Ken Blackburn’s character Charles Benson is forever begrudging his final resting place of New Zealand. A British migrant – like playwright Hall – he never planned to stop over in Aotearoa; his positioning here was ‘temporary.’ Perhaps through this character Hall intends to emasculate the kiwicentrism of this other characters and highlight the shortcomings and trials of New Zealand culture; of which, of course, there are many. Instead the complaints of Charles come through by and large as unexplained and whingy; meaning he is a less attractive character, and we miss out on Hall's legendary cultural insights.

Peter Hambleton’s Leo is the vulgar former All Black, and Hambleton pushes his character forward with gusto, while unfortunately straining some words and expressions with the effort. Credit must be given to Hambleton for his tackling of yet another undignified and challengingly embarrassing (for some) role, hot in the pajama steps of his Who Needs Sleep Anyway? character Baby P.

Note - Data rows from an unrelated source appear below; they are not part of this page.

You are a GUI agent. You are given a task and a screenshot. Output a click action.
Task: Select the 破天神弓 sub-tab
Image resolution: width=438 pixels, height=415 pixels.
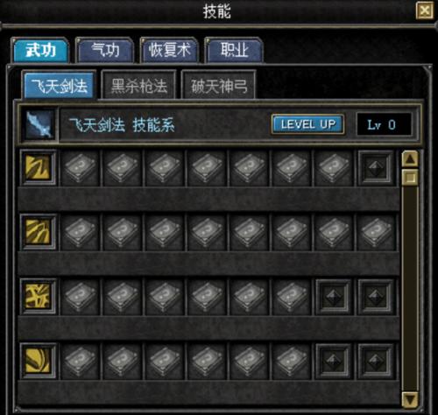(x=219, y=86)
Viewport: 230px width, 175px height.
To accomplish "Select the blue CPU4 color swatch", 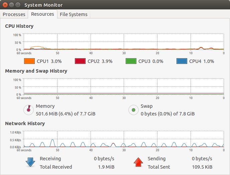I will (182, 61).
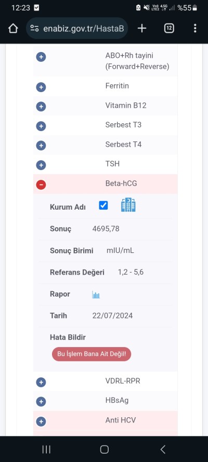Viewport: 208px width, 462px height.
Task: Expand the TSH test row
Action: (41, 165)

Costuming by Gillie Coxhill descends into parody with the ‘free spirited’ potter from Coromandel, dressed in a blatantly stereotyped tie dye outfit. But perhaps she was just working with the script. Lighting design by Marcus McShane captures and alters the mood of the play in many subtle moments, providing a Virgil like send off in the final hour.

Squeezed into a variety of supportive roles, Jude Gibson and Jane Waddell offer bright and brief interludes in the dialogue of the geriatric quartet. Jude Gibson as Regina Rest Home manager Elaine is as efficacious and a little woolly; as busty activities coordinator Gloria she playfully presents a model of big breasted fantasy. Only in the role of Debbie does her tone become a little too cutesy and nauseating to swallow. Waddell likewise is effective and believably conflicted in the role of Mary, the wife of Charles. Together with Waddell’s other character Sarah she mines the doubt and guilt of these women who have admitted their husbands to care. Only Gibson’s character of Sharon hints at the more sinister side of the rest home, subverting her role of mother and turning into an abuser. The intensity of her scenes with Henare leaves the audience hushed and suitably uncomfortable.

Roger Hall astutely regionalises his plays for a good dose of parochial pride wherever they play. Jokes about Kapiti cost traffic and the ever maligned ‘Palmy’ feature much in the show which opened in Auckland. Wellington audiences looking for a funny but not necessarily cathartic or inspiring play have plenty of time to make it along before the jokes run out, or turn into digs about the capital city itself.